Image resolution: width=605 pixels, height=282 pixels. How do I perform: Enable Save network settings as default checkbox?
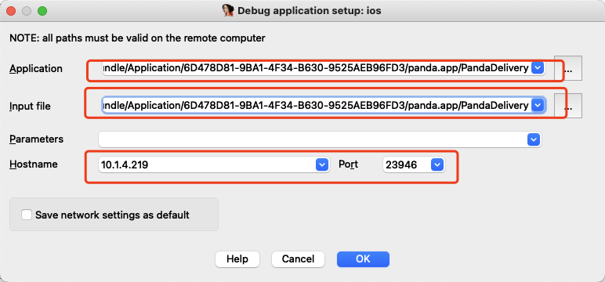[27, 215]
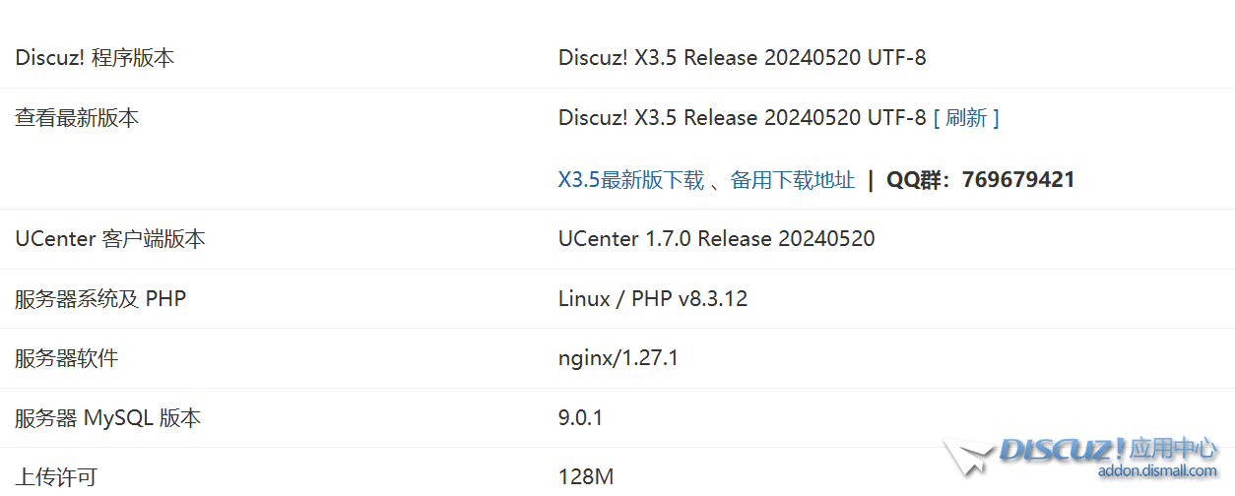This screenshot has width=1235, height=496.
Task: Click the nginx/1.27.1 value
Action: [618, 358]
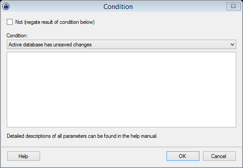Click the Condition title bar text
This screenshot has width=243, height=168.
[x=118, y=7]
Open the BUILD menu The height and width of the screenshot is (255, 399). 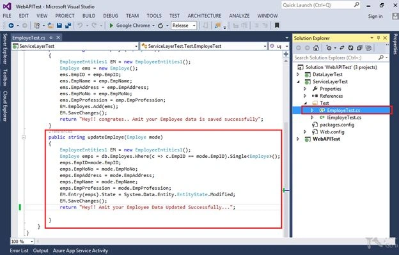pos(88,16)
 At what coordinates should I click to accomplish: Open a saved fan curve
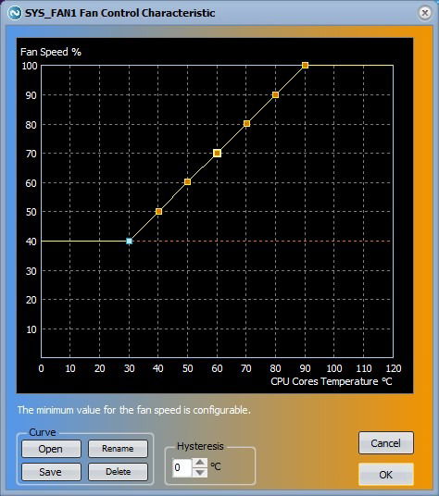pyautogui.click(x=51, y=449)
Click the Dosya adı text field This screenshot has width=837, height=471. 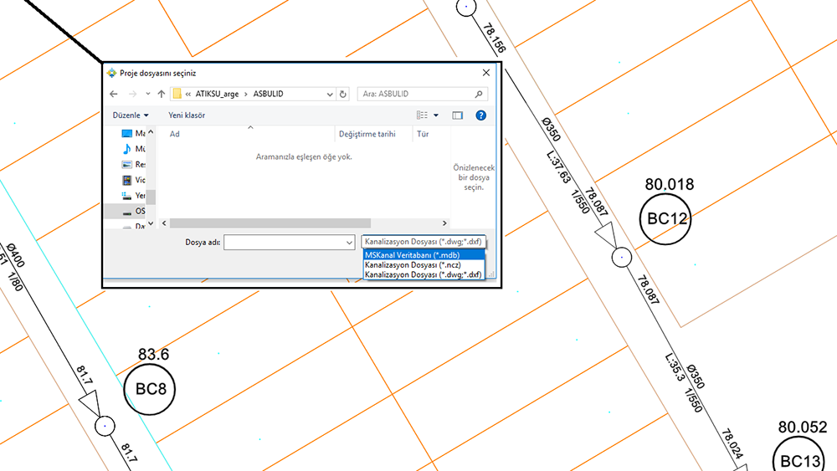[x=285, y=243]
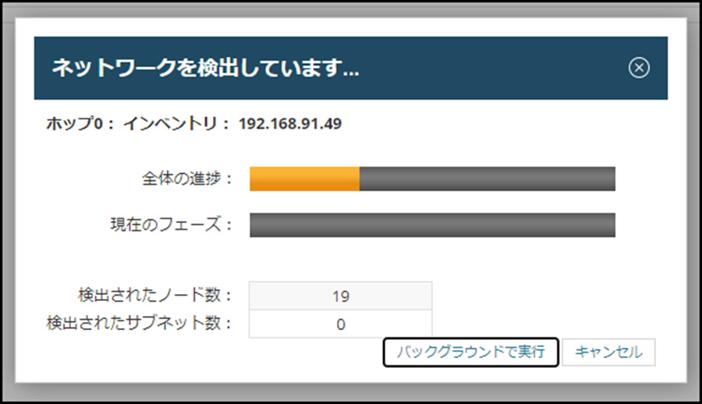Cancel discovery with the キャンセル button
702x404 pixels.
608,352
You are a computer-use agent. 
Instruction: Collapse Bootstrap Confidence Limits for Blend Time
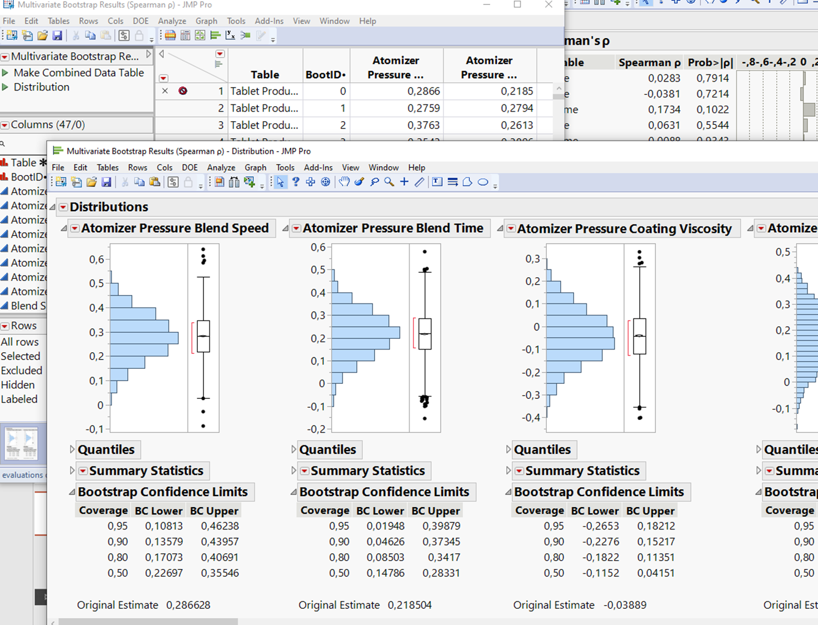[293, 492]
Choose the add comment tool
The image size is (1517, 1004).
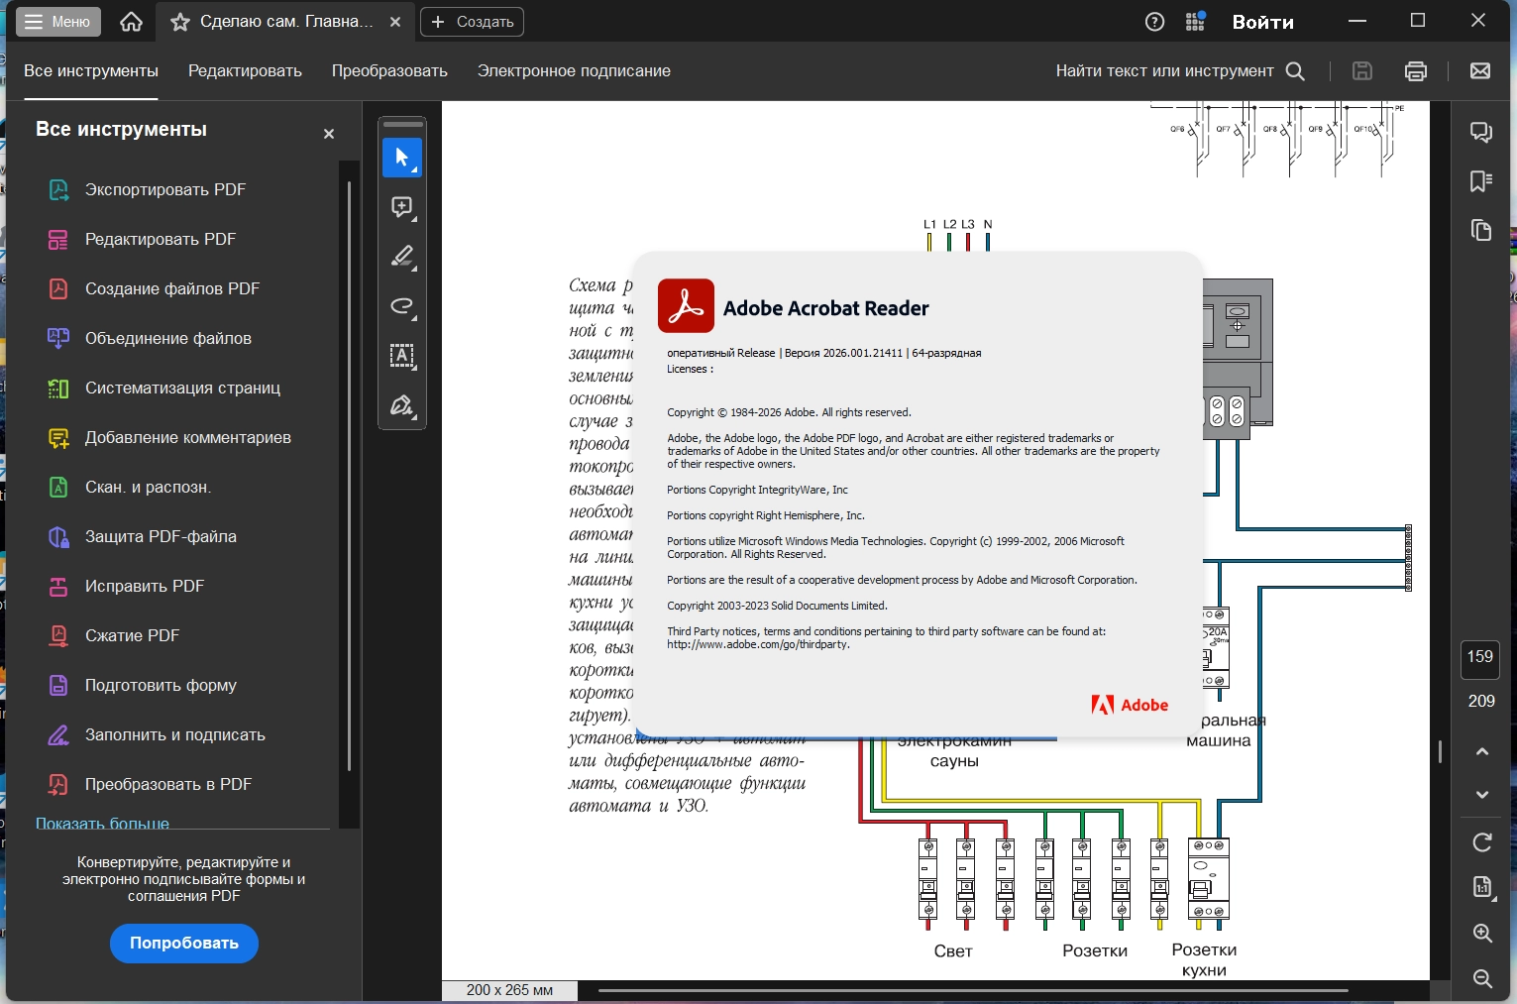402,207

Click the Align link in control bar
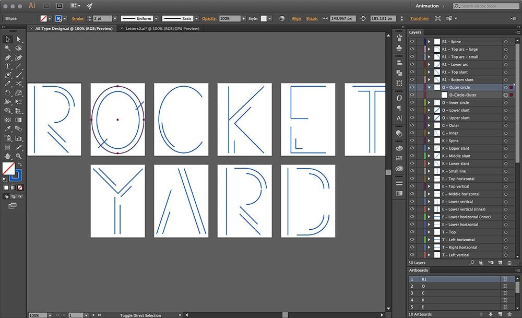pyautogui.click(x=296, y=18)
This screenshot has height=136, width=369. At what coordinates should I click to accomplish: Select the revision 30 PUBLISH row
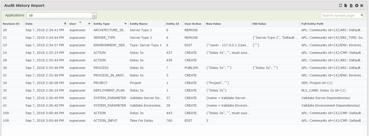[x=184, y=68]
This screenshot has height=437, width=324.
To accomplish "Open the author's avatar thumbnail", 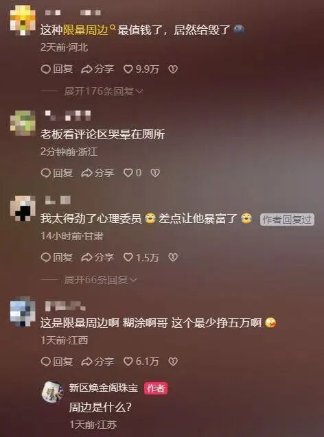I will [x=52, y=392].
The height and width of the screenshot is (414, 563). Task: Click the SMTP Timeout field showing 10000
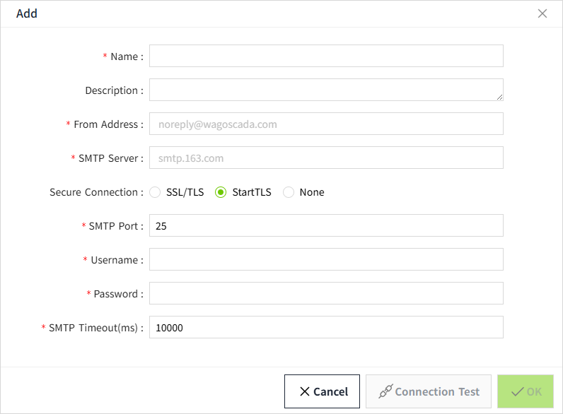pos(326,327)
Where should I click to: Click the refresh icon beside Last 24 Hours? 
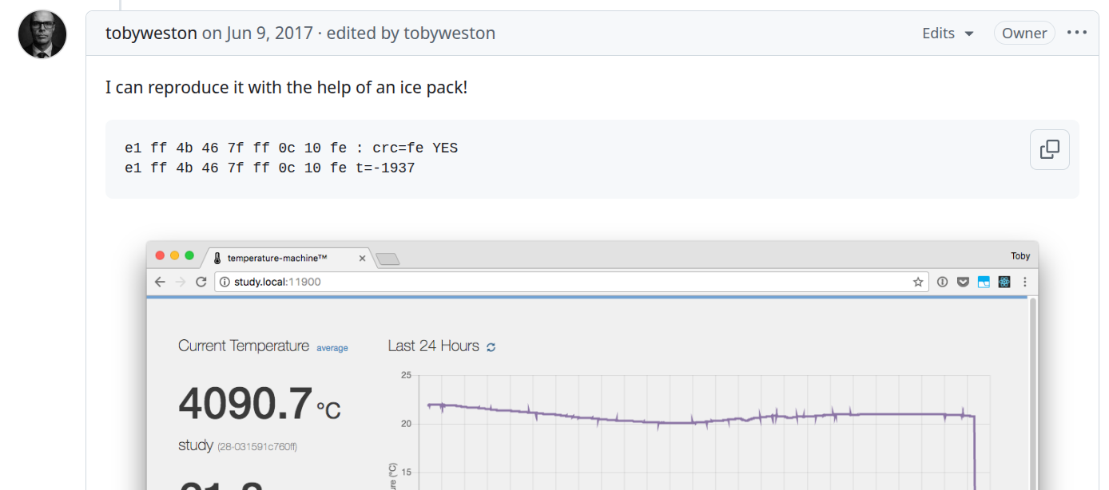(x=491, y=347)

__THE TASK__:
No pictures belong in the output. Restate word for word only the lines from the one containing "The height and width of the screenshot is (414, 563)." to the end of the entries above.

__WRITTEN REPLY__:
The height and width of the screenshot is (414, 563). Task: Click the SMTP Timeout field showing 10000
pos(326,327)
Where should I click to: Click the refresh icon beside Last 24 Hours? 
(x=491, y=347)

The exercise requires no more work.